Unlocking the dual role of LSD1 in tumor immunity: innate and adaptive pathways

Abstract

The roles of innate and adaptive immunity are crucial in both the development of cancer and its response to treatment. Numerous studies have demonstrated that histone lysine-specific demethylase 1 (LSD1) is overexpressed in various cancers. Elevated levels of LSD1 intricately modulate immune checkpoints, the function of immune cells, and the expression of immunomodulators, impacting both innate and adaptive immunity. Moreover, compelling evidence suggests that inhibiting LSD1 enhances tumor immunity, suppresses tumor growth, and improves the effectiveness of immunotherapy. However, a comprehensive classification of LSD1's role in both innate and adaptive immunity is lacking. In this review, we outline the role of LSD1 in tumor immunity in terms of both innate and adaptive immunity, summarizing the mechanisms associated with LSD1-mediated tumor immunity and its potential regulatory capacity in tumor immune escape. Finally, we summarize the research status of LSD1 inhibitors in tumor immunotherapy, which be valuable for promoting the development of effective LSD1-targeted agents used as combination immunotherapy drugs.

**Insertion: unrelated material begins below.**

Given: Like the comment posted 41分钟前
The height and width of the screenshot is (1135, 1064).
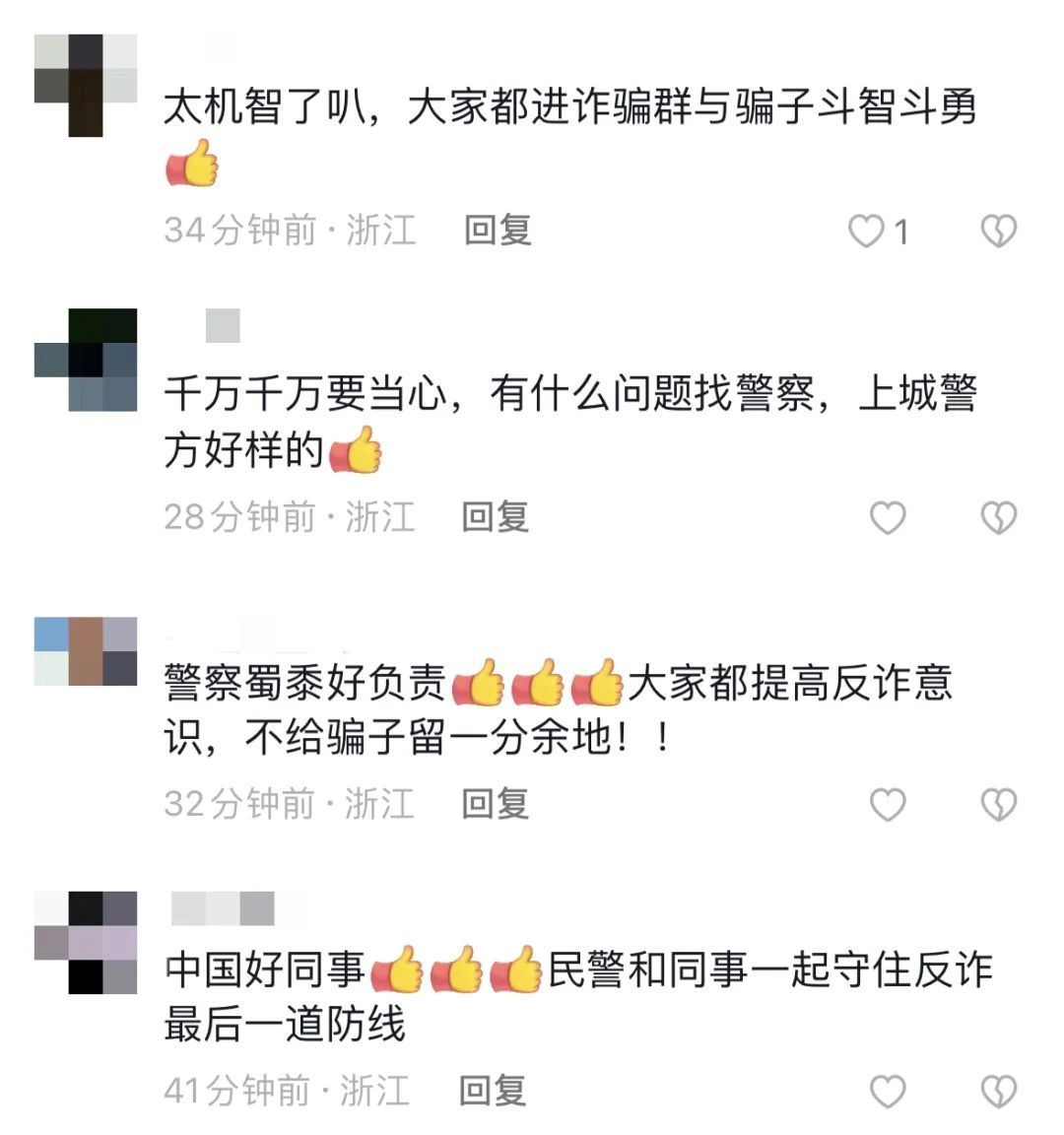Looking at the screenshot, I should pyautogui.click(x=888, y=1091).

Keywords: Cancer immunotherapy; Immune cell; Immune checkpoint blockade; LSD1; Tumor microenvironment.

Figure 1

LSD1's regulation on innate immunity. A. LSD1 regulates the anti-tumor activity of NK cells through two pathways: LSD1 inhibition up-regulated the expression of NK cell ligand on AML; Scaffolding inhibitors reduce oxidative phosphorylation and glycolysis of NK cells and induce mitochondrial depletion of reactive oxygen species and antioxidant glutathione. B. LSD1 inhibition promotes the differentiation of TAM into M1 macrophages, promotes the infiltration of M1 macrophages, and inhibits the progression of TBNC. C. LSD1 inhibition decreased the proportion of CAFs in TME and inhibited the progression of TNBC. Inhibition of LSD1 can restore the expression of IRF8 in MDS progenitor cells, promote CD141^Hi cDCs differentiation.

Figure 2

LSD1 regulates antigen presentation and T cell activation. Inhibition of LSD1 leads to upregulation of MHC-I expression in different cell types, promoting T cell activation and infiltration. In melanoma, loss of LSD1 results in upregulation of MHC-I gene expression. LSD1 deficiency leads to accumulation of dsRNA by reducing RISC components, which activate the IFN pathway subsequently, and then upregulate MHC-I expression. In SCLC, inhibition of LSD1 promotes enhanced tumor immunogenicity and increased CD8+ T cell activation and infiltration, which is achieved by restoring MHC-I expression, triggering intrinsic IFN signaling, and other pathways. In MSCs, LSD1 inhibition also promotes MHC-I expression by inducing dsRNA stress, while upregulating the level of ISGs, IFN, and PRRs. Additionally, Inhibition of LSD1 up-regulates the expression of MHC-II in macrophages and promotes antigen presentation to CD4+T cells.

Figure 3

LSD1 interferes with the anti-tumor immune process by regulating the expression of TGF-β, VEGF and Chemokines. TGF-β: In GC and NSCLC, LSD1 positively regulates TGF-β and promotes cancer cell metastasis, while in melanoma and CRC, LSD1 negatively regulates TGF-β, while eliminating LSD1 and TGF-β and jointly blocking PD-1 can significantly enhance CD8+ T cell infiltration and cytotoxicity. VEGF: Stabilized by LSD1, HIF1α collaborates with CBP and MTA1 to boost VEGF-triggered angiogenesis in human breast cancer. Chemokines: In TNBC and SCCOHT, inhibition of LSD1 can enhance the secretion of chemokines such as CCL5, CXCL9, CXCL10 and CCL2, and recruit CD8+ T cells into the TME to play a powerful killing ability.

Figure 4

LSD1 plays a crucial role in tumor immunotherapy. A. In TNBC, inhibition of LSD1 resulted in increased expression of CCL5, CXCL9, CXCL10, and PD-L1, which attracted CD8+ T-cells into the TME and acted as killers. The combination of HCI-2509 and PD-1 antibodies further enhanced the therapeutic effect. B. Inhibition of LSD1 results in decreased expression of PD-L1 and CD47 on the surface of CC tumor cells. The therapeutic effect of LSD1 inhibitors is enhanced when used in conjunction with PD-L1 or CD47 antibodies. Lack of LSD1 results in decreased expression of PD-L1 in GC exosomes, increased T cell activity, and restoration of T cell ability to attack tumors. C. Inhibition of LSD1 in tumor cells enhanced CAR T cell cytotoxicity against neuroblastoma, whereas LSD1 inhibition in CD19-CAR T cells also promoted their proliferation rate and cytokine secretion.